Cominciò a ridere con voce grave. Lo guardai perplessa, alzando un sopracciglio.
C'era forse qualcosa di divertente? Non avevo mai avuto un buon senso dell'umorismo, e lo si poteva notare dalla smorfia contrariata che avevo assunto nel mentre squadravo il nuovo arrivato.

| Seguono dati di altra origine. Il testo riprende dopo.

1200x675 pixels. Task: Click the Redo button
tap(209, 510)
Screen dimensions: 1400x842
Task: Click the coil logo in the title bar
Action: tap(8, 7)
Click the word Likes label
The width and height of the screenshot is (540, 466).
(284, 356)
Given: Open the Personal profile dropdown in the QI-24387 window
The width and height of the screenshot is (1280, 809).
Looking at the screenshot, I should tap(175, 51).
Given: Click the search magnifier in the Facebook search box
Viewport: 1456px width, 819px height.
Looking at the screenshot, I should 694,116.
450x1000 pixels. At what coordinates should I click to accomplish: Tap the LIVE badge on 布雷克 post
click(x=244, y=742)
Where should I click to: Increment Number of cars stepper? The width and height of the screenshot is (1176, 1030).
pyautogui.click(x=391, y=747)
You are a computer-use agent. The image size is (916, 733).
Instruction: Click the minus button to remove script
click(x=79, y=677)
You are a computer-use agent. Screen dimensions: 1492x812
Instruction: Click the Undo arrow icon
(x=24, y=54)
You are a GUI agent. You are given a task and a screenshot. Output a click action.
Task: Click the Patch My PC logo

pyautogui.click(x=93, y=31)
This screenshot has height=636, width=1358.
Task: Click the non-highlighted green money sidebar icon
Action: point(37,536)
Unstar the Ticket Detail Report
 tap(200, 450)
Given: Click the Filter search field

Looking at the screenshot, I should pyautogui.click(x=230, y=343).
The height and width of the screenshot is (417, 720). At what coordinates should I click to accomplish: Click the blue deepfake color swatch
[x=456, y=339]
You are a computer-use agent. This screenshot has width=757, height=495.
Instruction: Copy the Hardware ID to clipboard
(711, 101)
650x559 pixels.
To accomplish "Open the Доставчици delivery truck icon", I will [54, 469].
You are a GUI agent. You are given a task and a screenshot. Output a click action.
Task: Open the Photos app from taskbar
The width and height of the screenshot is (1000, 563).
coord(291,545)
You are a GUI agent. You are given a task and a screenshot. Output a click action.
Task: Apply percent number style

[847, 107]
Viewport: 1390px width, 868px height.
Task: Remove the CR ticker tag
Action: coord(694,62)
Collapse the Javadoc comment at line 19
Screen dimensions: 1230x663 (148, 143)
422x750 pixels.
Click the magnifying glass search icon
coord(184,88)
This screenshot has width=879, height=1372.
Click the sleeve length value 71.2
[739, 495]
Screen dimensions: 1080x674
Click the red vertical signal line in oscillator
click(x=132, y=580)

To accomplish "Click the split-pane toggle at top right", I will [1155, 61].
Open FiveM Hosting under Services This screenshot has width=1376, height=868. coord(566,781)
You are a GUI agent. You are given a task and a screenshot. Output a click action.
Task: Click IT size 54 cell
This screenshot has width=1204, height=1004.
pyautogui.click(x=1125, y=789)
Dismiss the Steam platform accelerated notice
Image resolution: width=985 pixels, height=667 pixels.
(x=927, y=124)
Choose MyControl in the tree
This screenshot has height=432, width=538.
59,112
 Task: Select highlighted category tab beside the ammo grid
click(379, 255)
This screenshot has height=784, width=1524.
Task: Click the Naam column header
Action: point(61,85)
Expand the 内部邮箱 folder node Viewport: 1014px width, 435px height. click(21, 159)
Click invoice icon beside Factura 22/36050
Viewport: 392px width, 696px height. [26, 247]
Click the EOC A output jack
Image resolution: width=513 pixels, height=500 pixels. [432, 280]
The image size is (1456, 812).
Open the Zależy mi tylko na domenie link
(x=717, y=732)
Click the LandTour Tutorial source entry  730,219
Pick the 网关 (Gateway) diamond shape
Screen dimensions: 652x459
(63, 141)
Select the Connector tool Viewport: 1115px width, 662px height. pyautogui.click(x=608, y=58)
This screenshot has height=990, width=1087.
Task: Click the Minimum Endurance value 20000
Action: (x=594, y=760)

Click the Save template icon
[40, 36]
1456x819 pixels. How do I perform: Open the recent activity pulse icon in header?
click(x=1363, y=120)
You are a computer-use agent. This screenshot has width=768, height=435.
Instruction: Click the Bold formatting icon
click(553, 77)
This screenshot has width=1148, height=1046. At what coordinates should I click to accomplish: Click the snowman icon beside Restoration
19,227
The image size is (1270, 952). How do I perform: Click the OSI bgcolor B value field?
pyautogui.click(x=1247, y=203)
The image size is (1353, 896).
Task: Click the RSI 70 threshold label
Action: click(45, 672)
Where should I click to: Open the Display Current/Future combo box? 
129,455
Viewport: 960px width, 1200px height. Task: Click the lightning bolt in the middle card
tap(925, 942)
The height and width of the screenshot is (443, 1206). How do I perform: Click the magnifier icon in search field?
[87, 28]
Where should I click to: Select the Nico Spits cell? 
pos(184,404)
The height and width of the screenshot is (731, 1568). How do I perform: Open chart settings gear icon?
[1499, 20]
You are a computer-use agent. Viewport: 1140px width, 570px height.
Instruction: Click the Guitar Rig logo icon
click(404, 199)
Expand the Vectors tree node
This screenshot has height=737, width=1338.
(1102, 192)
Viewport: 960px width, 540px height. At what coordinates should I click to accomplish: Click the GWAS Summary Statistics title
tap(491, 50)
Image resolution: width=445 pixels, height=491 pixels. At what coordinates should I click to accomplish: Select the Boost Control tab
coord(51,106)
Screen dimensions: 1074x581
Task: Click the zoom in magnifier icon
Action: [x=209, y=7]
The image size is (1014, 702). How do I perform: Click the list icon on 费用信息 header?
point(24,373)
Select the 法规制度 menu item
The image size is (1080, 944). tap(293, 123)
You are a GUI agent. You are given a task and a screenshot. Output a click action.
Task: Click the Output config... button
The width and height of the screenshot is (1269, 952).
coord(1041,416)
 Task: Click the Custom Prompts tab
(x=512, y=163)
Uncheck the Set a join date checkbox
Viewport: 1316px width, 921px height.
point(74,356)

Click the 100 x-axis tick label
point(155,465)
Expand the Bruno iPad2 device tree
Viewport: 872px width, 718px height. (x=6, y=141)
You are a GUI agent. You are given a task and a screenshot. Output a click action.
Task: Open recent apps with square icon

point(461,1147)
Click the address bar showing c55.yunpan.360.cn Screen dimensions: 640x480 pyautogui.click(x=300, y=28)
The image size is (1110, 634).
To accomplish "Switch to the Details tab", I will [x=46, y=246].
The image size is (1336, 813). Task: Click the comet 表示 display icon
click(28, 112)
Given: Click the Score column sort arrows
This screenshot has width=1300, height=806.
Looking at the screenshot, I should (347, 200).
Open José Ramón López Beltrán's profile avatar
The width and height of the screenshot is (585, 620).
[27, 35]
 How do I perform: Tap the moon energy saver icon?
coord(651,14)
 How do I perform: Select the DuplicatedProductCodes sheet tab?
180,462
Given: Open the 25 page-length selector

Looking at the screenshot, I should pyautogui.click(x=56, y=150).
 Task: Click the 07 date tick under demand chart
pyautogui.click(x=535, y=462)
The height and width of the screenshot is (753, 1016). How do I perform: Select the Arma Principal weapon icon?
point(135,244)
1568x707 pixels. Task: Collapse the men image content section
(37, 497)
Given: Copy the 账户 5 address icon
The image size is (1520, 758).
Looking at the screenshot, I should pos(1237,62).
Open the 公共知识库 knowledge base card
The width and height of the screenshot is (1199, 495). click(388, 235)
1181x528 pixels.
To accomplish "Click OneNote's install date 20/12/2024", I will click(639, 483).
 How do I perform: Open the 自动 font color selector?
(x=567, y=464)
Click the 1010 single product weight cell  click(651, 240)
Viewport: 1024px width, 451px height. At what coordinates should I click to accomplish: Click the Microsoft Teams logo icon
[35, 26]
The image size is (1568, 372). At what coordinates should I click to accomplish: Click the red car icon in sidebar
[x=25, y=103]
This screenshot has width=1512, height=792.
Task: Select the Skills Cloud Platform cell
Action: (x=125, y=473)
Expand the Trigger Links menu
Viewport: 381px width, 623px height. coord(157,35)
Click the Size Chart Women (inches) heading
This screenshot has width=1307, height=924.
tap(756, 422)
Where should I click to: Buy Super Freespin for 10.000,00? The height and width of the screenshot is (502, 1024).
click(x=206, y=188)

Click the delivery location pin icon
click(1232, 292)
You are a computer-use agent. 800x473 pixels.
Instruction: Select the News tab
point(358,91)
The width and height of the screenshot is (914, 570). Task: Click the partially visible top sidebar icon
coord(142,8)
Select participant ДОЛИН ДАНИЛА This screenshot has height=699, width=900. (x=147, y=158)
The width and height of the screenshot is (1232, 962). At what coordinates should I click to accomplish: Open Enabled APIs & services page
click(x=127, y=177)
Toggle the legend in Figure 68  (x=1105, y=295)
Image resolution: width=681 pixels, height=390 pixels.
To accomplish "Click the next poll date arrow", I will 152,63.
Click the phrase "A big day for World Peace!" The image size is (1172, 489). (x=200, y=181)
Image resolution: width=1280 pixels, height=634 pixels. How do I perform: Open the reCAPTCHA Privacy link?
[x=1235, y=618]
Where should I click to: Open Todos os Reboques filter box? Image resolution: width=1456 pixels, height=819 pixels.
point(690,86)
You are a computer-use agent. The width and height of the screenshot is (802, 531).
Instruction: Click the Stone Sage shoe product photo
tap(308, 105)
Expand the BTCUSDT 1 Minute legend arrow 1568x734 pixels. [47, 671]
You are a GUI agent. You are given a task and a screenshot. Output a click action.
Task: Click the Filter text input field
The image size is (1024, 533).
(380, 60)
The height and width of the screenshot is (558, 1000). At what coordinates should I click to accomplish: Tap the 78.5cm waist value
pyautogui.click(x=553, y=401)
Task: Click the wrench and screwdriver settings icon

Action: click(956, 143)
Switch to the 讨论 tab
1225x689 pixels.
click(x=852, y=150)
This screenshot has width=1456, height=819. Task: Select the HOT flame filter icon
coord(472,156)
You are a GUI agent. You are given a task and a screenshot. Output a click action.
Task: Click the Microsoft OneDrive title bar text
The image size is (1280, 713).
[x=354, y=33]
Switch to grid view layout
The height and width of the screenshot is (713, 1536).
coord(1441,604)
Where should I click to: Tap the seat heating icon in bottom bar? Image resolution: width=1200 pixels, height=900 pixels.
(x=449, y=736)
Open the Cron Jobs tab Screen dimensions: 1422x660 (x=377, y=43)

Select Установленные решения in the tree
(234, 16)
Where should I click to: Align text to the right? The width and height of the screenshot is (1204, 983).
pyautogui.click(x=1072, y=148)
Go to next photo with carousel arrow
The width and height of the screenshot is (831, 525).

Si passò la mano nel ciuffo nero ebano ''Lascia fare a un uomo''
''Quindi è pure maschilista'' pensai continuando a scrutarlo infastidita. Non mi serviva una mano, non mi era mai servita. O forse ero io troppo orgogliosa per ammetterlo, e per volerla.
Il ragazzo, alto due spanne più di me, mi superò e con un deciso ma leggero pugno fece scendere il sacchetto di mais croccante che scivolò e cadde verso l'uscita della macchinetta.
E quando successe, uno sguardo trionfante sul volto del tizio-sconosciuto mi fece spazientire.
Era questione di tempo, sarei riuscita a farlo anche io. Mi chinai verso l'imboccatura e sfilai il pacchetto di Tortillas poco prima di girare i tacchi e camminare verso la camera di Mag. Ero stata scontrosa, lo sapevo.
''A casa tua non si ringrazia?'' affermò il ragazzo cercando di sostenere il mio passo, cosa che fece con molta tranquillità. Mi voltai scocciata, anche perchè mi aveva distratto e due piccole Tortillas mi erano cadute a terra.
''A casa tua ti hanno insegnato a pedinare le persone?'' risposi ironica accelerando il passo.
Lui rise, di nuovo. Avevo decisamente un senso dell'umorismo che faceva schifo.
''Siamo in un ospedale'' affermò ovvio ''Se fossi un potenziale assassino sarebbe l'ultimo posto sulla mia lista di luoghi per importunare, tu non credi?''
Voltai l'angolo verso la camera 167, quella di Mag, e sembrò che il ragazzo non si facesse molti scrupoli ad entrare in una stanza di un altro paziente.
''Io credo, che in qui possono stare solo i parenti e gli amici intimi'' finii indicando l'intero locale, scrutandolo con le braccia conserte e lo sguardo carico di sfida.
Una volta non ero così diffidente, anzi. Margaret doveva trattenermi dall'andare a parlare con chiunque mi passeggiasse accanto. Ancora una volta c'era una dimostrazione del fatto che ero cambiata completamente in un anno. Se in peggio o in meglio non sapevo giudicarlo.
Il tizio mi sorrise, questa volta non per voler mostrare i denti perfetti – cosa di cui poteva vantarsi, e infatti lo faceva – ma per infastidirmi più di quanto già fossi.
''Spiegami solo una cosa. Tratti così chiunque cerchi di parlarti o hai riservato a me un trattamento speciale?'' chiese appoggiandosi allo stipite della porta grigia all'entrata della stanza. Quel ragazzo mi stava cominciando a far innervosire l'animo. E non era una buona cosa, se non altro per il fatto che era l'anniversario dell'incidente in cui la mia io assassina era alterata.
Presi un respiro profondo ''Può darsi. E potrei aggiungere al pacchetto 'acidità' anche un extra se continui a farmi domande''
Alzò le mani come per rassegnarsi alla mia corazza orgogliosa, scuotendo gli scomposti capelli neri. Per un attimo mi sembrò di rivedere Chris. Ma poi, quando il tizio rialzò lo sguardo, notai che i suoi occhi azzurri erano completamente diversi da quelli del mio migliore amico.
''Mi stai fissando'' mormorò scherzoso ''Sarebbe questo l'extra?''
Per un attimo non me ne resi nemmeno conto, tanto che quando me lo fece notare, scossi la testa a disagio per poi volgerla verso Mag ''Ho detto niente domande. E non ti stavo fissando'' aggiunsi una volta riseduta sul letto.
Era rimasta come l'avevo lasciata. D'altronde cosa mi aspettavo da una ragazza in coma.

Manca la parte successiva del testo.